Barsut, sordo para lo que no fuera su pensamiento, continúa:

—¿Y si los otros fueran mejores que uno? Entonces el problema se resolvería fácilmente. Alguien me dijo que me casara. Sí, pienso casarme, pero será con Greta Garbo. Me gusta esa mujer. Para eso tengo que ir a Estados Unidos, triunfar allí… Vea, hasta tengo hecho el cálculo. Un año para triunfar, otro año para conquistarla… Dentro de dos años, estimado Ergueta, usted profetizará por las esquinas vestido de arpillera, con una latita en la mano. La gente, en redor suyo, abrirá la boca frente a los textos que cite de las Escrituras; de pronto, yo me detengo en un Rolls Royce, el lacayo abre la puerta, y baja Greta Garbo tomada de mi brazo. Y yo le digo: “¿Ves?… Ese es mi amigo Ergueta, con quien conversé una noche cuando estaba secuestrado”. Y lo llevamos a usted a Estados Unidos…

Llamó una voz ronca:

—Barsut.

Por el camino avanzó una sombra. De la tierra se desprendió un acolchado sonido de pasos. Barsut distinguió al Astrólogo, y tomándolo del brazo a Ergueta le dijo, temeroso:

—Por favor, ni una palabra con él.

En el fondo de una cantera vegetal, agrisada por la luna, se recortó inmensa la estatura del Astrólogo. Adivinándolo a Ergueta, saludó en la oscuridad: 

—Buenas noches, Ergueta. Disculpe que lo interrumpa. ¿Me permite un momento al amigo Barsut? 

—¿Me necesita usted?

—Sí, Barsut; venga. Tengo que darle una buena noticia.

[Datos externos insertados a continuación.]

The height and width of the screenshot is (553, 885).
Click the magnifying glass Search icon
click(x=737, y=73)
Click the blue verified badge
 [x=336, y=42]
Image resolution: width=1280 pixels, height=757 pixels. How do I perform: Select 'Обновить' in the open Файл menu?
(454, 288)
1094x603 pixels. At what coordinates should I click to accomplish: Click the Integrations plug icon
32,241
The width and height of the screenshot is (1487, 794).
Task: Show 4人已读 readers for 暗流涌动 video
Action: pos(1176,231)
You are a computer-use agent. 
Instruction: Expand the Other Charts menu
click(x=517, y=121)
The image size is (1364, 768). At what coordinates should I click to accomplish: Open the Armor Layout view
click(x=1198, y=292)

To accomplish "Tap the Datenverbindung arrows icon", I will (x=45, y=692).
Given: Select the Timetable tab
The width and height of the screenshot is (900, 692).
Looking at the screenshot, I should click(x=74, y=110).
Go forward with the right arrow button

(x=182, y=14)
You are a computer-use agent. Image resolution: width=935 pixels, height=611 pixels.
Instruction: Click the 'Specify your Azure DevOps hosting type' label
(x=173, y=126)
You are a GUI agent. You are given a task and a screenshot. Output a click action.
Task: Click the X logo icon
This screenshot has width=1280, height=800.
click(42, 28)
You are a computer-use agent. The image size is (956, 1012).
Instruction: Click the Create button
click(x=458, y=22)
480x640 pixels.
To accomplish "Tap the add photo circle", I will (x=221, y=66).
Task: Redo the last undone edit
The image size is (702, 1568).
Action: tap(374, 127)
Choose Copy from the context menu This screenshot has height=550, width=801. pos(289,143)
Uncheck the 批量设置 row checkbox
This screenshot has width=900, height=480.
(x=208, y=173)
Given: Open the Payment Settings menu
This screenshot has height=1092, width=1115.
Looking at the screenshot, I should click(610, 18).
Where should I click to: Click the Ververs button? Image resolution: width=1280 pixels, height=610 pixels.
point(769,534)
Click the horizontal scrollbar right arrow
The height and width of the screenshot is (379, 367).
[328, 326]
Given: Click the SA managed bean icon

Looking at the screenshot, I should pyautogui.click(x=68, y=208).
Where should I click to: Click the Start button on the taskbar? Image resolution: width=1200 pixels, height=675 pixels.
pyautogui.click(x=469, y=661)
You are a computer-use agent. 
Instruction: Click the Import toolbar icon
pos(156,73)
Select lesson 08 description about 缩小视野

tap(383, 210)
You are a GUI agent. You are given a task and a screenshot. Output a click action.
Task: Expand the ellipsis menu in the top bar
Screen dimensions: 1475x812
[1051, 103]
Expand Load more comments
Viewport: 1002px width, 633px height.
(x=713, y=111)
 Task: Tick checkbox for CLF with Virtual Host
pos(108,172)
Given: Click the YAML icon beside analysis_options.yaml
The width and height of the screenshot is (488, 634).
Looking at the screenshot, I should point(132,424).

Ergueta quedó nuevamente solo bajo la higuera. Observó a los dos hombres que se fundían entre los árboles, y murmuró:

—Señor, ¡cuánta verdad hay en tus palabras: “El camino del hombre perverso es torcido y extraño”! Torcido y extraño… ¡Parece que hubieras previsto todos los movimientos del alma en la noche de los siglos, Señor!

Y Ergueta se hincó sobre el pasto. Juntó las manos sobre el pecho y comenzó a orar.

La luna caía en barra de plata sobre su espalda encorvada.